Down to the final character, output the records below as they stand.

## Supplied data
++++

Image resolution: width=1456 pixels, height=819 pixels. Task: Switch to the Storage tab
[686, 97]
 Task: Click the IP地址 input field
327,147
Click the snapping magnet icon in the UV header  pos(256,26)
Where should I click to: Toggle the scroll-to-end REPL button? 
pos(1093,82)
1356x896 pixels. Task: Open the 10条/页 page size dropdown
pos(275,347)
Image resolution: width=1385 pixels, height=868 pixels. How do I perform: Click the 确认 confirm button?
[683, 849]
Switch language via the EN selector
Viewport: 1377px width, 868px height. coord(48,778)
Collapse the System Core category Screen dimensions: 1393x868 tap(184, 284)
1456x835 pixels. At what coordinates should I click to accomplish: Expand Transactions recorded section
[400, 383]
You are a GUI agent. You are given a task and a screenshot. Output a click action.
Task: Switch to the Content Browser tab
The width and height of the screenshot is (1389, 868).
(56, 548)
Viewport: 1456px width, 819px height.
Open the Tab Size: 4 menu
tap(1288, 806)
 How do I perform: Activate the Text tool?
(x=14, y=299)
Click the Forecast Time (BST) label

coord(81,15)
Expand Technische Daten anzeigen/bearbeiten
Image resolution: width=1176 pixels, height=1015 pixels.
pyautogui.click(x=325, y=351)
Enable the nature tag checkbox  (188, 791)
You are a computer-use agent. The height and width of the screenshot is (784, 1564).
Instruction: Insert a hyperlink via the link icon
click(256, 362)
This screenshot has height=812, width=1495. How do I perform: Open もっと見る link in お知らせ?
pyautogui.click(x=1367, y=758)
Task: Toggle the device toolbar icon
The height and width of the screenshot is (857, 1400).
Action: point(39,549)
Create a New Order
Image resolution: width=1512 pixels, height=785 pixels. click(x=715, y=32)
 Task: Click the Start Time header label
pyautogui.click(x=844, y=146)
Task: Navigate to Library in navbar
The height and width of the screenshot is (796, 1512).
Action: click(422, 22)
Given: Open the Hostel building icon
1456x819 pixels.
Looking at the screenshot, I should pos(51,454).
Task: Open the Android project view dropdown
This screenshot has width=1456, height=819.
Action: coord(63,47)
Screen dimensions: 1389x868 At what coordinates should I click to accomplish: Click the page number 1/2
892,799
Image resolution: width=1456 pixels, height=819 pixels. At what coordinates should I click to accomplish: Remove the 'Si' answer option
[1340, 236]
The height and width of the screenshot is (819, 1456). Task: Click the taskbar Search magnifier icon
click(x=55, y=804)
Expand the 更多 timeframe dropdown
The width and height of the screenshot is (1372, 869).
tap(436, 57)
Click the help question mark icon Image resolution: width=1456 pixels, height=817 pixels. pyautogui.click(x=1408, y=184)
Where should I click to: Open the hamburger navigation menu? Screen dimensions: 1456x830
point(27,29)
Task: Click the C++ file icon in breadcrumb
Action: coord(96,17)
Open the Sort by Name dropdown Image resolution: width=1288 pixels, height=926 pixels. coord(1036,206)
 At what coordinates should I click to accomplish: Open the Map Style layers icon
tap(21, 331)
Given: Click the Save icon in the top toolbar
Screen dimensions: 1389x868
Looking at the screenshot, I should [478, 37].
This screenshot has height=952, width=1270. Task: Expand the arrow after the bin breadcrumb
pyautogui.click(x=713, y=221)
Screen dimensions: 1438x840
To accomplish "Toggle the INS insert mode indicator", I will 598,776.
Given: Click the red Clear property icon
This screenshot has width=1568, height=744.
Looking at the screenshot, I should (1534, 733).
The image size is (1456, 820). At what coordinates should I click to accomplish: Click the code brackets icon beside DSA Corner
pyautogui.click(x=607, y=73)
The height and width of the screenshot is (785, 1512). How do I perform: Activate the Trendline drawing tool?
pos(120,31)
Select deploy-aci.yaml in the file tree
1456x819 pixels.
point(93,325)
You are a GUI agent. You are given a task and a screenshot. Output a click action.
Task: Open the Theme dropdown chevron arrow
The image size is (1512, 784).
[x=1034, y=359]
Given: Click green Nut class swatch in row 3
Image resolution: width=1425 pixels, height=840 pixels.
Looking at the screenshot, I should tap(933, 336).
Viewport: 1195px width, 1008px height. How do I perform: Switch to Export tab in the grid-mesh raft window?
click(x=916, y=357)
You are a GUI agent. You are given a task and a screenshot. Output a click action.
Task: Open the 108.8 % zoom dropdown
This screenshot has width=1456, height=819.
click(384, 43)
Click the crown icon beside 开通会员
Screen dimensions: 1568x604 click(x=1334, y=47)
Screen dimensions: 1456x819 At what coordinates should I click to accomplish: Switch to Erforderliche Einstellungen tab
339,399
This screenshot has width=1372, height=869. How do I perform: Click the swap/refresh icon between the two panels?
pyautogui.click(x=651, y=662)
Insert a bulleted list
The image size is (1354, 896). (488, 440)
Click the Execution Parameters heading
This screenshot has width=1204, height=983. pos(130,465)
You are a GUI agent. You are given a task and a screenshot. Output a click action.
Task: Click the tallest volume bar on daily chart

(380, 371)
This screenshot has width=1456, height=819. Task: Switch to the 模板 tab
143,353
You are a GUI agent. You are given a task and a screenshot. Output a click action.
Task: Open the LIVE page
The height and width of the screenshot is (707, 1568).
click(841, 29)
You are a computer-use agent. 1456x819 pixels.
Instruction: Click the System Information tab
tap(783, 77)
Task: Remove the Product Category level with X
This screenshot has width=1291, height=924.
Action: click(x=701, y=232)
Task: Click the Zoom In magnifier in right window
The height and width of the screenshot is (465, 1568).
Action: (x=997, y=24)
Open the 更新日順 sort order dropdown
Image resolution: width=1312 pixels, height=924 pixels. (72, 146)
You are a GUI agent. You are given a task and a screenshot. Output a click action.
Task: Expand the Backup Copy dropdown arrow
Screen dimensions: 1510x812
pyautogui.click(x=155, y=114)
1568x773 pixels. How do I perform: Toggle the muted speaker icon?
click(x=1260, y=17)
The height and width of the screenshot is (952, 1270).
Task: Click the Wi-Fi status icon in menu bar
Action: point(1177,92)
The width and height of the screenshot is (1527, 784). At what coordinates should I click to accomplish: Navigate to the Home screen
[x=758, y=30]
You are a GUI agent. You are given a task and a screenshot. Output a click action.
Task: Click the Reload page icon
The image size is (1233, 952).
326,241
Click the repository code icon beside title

++++

## Solution to this exercise
Image resolution: width=1456 pixels, height=819 pixels. Task: Switch to the Storage tab
[686, 97]
 Task: Click the IP地址 input field
327,147
Click the snapping magnet icon in the UV header  pos(256,26)
Where should I click to: Toggle the scroll-to-end REPL button? 
pos(1093,82)
1356x896 pixels. Task: Open the 10条/页 page size dropdown
pos(275,347)
Image resolution: width=1385 pixels, height=868 pixels. How do I perform: Click the 确认 confirm button?
[683, 849]
Switch language via the EN selector
Viewport: 1377px width, 868px height. coord(48,778)
Collapse the System Core category Screen dimensions: 1393x868 tap(184, 284)
1456x835 pixels. At what coordinates should I click to accomplish: Expand Transactions recorded section
[400, 383]
You are a GUI agent. You are given a task and a screenshot. Output a click action.
Task: Switch to the Content Browser tab
The width and height of the screenshot is (1389, 868).
(56, 548)
Viewport: 1456px width, 819px height.
Open the Tab Size: 4 menu
tap(1288, 806)
 How do I perform: Activate the Text tool?
(x=14, y=299)
Click the Forecast Time (BST) label

coord(81,15)
Expand Technische Daten anzeigen/bearbeiten
Image resolution: width=1176 pixels, height=1015 pixels.
pyautogui.click(x=325, y=351)
Enable the nature tag checkbox  (188, 791)
You are a computer-use agent. The height and width of the screenshot is (784, 1564).
Instruction: Insert a hyperlink via the link icon
click(256, 362)
This screenshot has height=812, width=1495. How do I perform: Open もっと見る link in お知らせ?
pyautogui.click(x=1367, y=758)
Task: Toggle the device toolbar icon
The height and width of the screenshot is (857, 1400).
Action: point(39,549)
Create a New Order
Image resolution: width=1512 pixels, height=785 pixels. click(x=715, y=32)
 Task: Click the Start Time header label
pyautogui.click(x=844, y=146)
Task: Navigate to Library in navbar
The height and width of the screenshot is (796, 1512).
Action: click(422, 22)
Given: Open the Hostel building icon
1456x819 pixels.
Looking at the screenshot, I should pos(51,454).
Task: Open the Android project view dropdown
This screenshot has width=1456, height=819.
Action: coord(63,47)
Screen dimensions: 1389x868 At what coordinates should I click to accomplish: Click the page number 1/2
892,799
Image resolution: width=1456 pixels, height=819 pixels. At what coordinates should I click to accomplish: Remove the 'Si' answer option
[1340, 236]
The height and width of the screenshot is (819, 1456). Task: Click the taskbar Search magnifier icon
click(x=55, y=804)
Expand the 更多 timeframe dropdown
The width and height of the screenshot is (1372, 869).
tap(436, 57)
Click the help question mark icon Image resolution: width=1456 pixels, height=817 pixels. pyautogui.click(x=1408, y=184)
Where should I click to: Open the hamburger navigation menu? Screen dimensions: 1456x830
point(27,29)
Task: Click the C++ file icon in breadcrumb
Action: coord(96,17)
Open the Sort by Name dropdown Image resolution: width=1288 pixels, height=926 pixels. coord(1036,206)
 At what coordinates should I click to accomplish: Open the Map Style layers icon
tap(21, 331)
Given: Click the Save icon in the top toolbar
Screen dimensions: 1389x868
Looking at the screenshot, I should [478, 37].
This screenshot has height=952, width=1270. Task: Expand the arrow after the bin breadcrumb
pyautogui.click(x=713, y=221)
Screen dimensions: 1438x840
To accomplish "Toggle the INS insert mode indicator", I will 598,776.
Given: Click the red Clear property icon
This screenshot has width=1568, height=744.
Looking at the screenshot, I should (1534, 733).
The image size is (1456, 820). At what coordinates should I click to accomplish: Click the code brackets icon beside DSA Corner
pyautogui.click(x=607, y=73)
The height and width of the screenshot is (785, 1512). How do I perform: Activate the Trendline drawing tool?
pos(120,31)
Select deploy-aci.yaml in the file tree
1456x819 pixels.
point(93,325)
You are a GUI agent. You are given a task and a screenshot. Output a click action.
Task: Open the Theme dropdown chevron arrow
The image size is (1512, 784).
[x=1034, y=359]
Given: Click green Nut class swatch in row 3
Image resolution: width=1425 pixels, height=840 pixels.
Looking at the screenshot, I should tap(933, 336).
Viewport: 1195px width, 1008px height. How do I perform: Switch to Export tab in the grid-mesh raft window?
click(x=916, y=357)
You are a GUI agent. You are given a task and a screenshot. Output a click action.
Task: Open the 108.8 % zoom dropdown
This screenshot has width=1456, height=819.
click(384, 43)
Click the crown icon beside 开通会员
Screen dimensions: 1568x604 click(x=1334, y=47)
Screen dimensions: 1456x819 At what coordinates should I click to accomplish: Switch to Erforderliche Einstellungen tab
339,399
This screenshot has width=1372, height=869. How do I perform: Click the swap/refresh icon between the two panels?
pyautogui.click(x=651, y=662)
Insert a bulleted list
The image size is (1354, 896). (488, 440)
Click the Execution Parameters heading
This screenshot has width=1204, height=983. pos(130,465)
You are a GUI agent. You are given a task and a screenshot. Output a click action.
Task: Click the tallest volume bar on daily chart

(380, 371)
This screenshot has width=1456, height=819. Task: Switch to the 模板 tab
143,353
You are a GUI agent. You are given a task and a screenshot. Output a click action.
Task: Open the LIVE page
The height and width of the screenshot is (707, 1568).
click(841, 29)
You are a computer-use agent. 1456x819 pixels.
Instruction: Click the System Information tab
tap(783, 77)
Task: Remove the Product Category level with X
This screenshot has width=1291, height=924.
Action: click(x=701, y=232)
Task: Click the Zoom In magnifier in right window
The height and width of the screenshot is (465, 1568).
Action: (x=997, y=24)
Open the 更新日順 sort order dropdown
Image resolution: width=1312 pixels, height=924 pixels. (72, 146)
You are a GUI agent. You are given a task and a screenshot. Output a click action.
Task: Expand the Backup Copy dropdown arrow
Screen dimensions: 1510x812
pyautogui.click(x=155, y=114)
1568x773 pixels. How do I perform: Toggle the muted speaker icon?
click(x=1260, y=17)
The height and width of the screenshot is (952, 1270).
Task: Click the Wi-Fi status icon in menu bar
Action: point(1177,92)
The width and height of the screenshot is (1527, 784). At what coordinates should I click to accomplish: Navigate to the Home screen
[x=758, y=30]
You are a GUI agent. You are given a task and a screenshot. Output a click action.
Task: Click the Reload page icon
The image size is (1233, 952).
326,241
Click the repository code icon beside title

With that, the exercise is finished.